## Task requirements
An exact transcription of every record below is required, with the pictures left out.

[Extracted records]
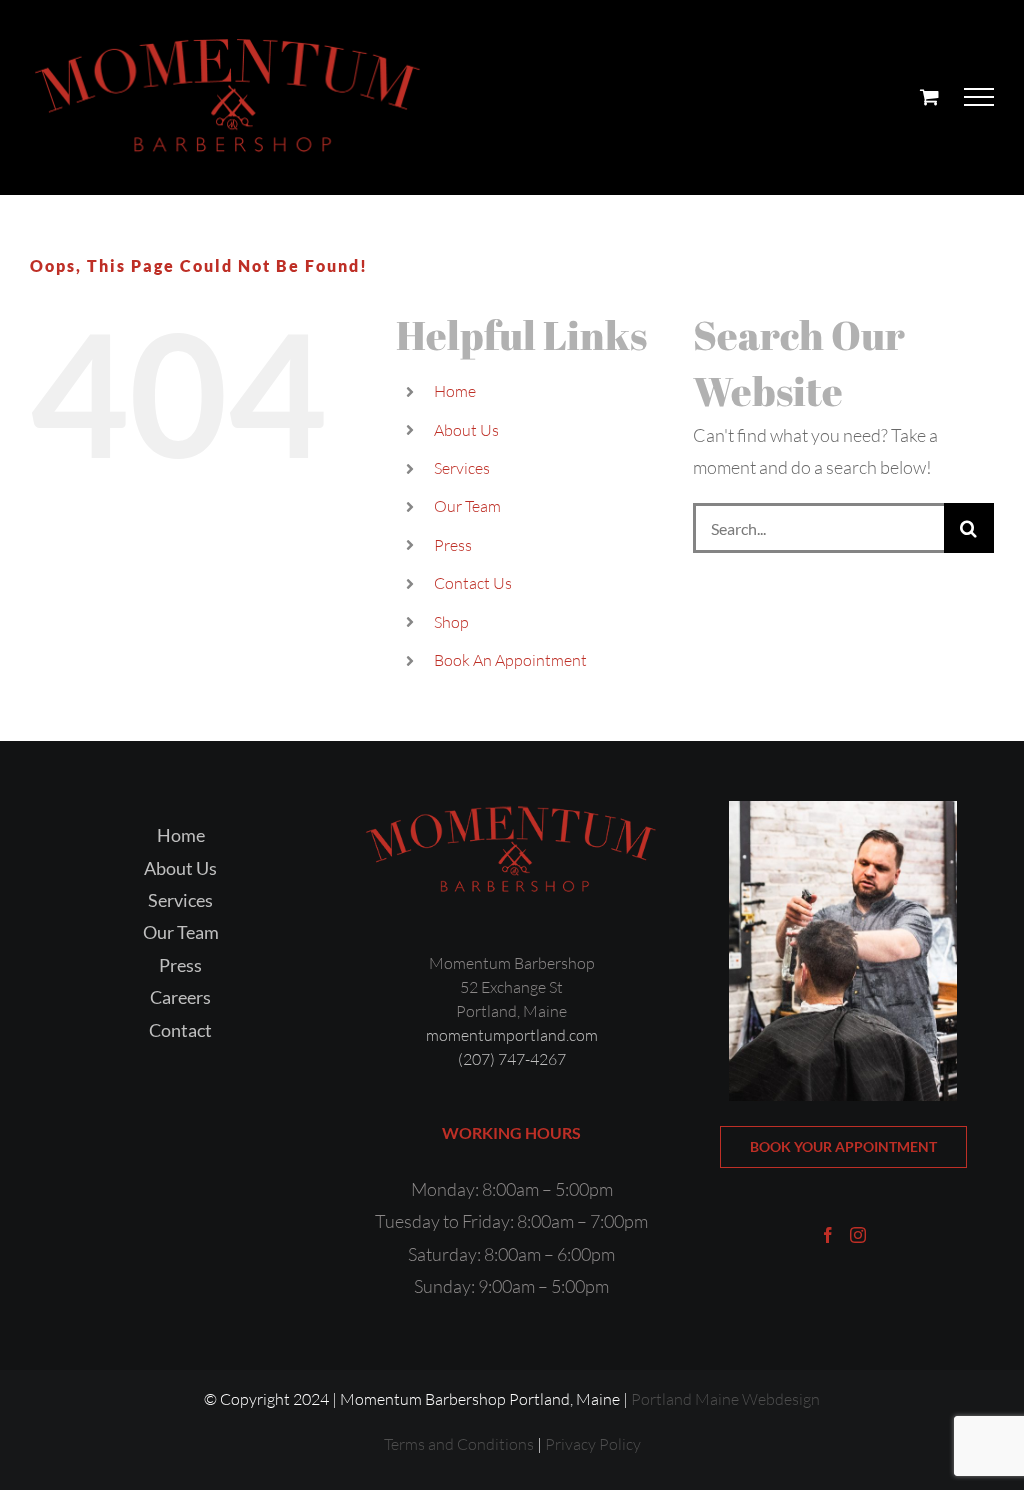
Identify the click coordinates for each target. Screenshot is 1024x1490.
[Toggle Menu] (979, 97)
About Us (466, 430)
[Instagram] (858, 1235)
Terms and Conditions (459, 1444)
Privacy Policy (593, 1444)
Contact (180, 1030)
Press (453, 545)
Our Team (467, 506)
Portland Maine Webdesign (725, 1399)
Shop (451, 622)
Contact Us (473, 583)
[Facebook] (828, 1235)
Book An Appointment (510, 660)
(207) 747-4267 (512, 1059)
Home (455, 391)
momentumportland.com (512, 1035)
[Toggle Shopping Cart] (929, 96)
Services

## Answer area
Identify the click coordinates for each target. Screenshot is 1024x1490.
[Toggle Menu] (979, 97)
About Us (466, 430)
[Instagram] (858, 1235)
Terms and Conditions (459, 1444)
Privacy Policy (593, 1444)
Contact (180, 1030)
Press (453, 545)
Our Team (467, 506)
Portland Maine Webdesign (725, 1399)
Shop (451, 622)
Contact Us (473, 583)
[Facebook] (828, 1235)
Book An Appointment (510, 660)
(207) 747-4267 (512, 1059)
Home (455, 391)
momentumportland.com (512, 1035)
[Toggle Shopping Cart] (929, 96)
Services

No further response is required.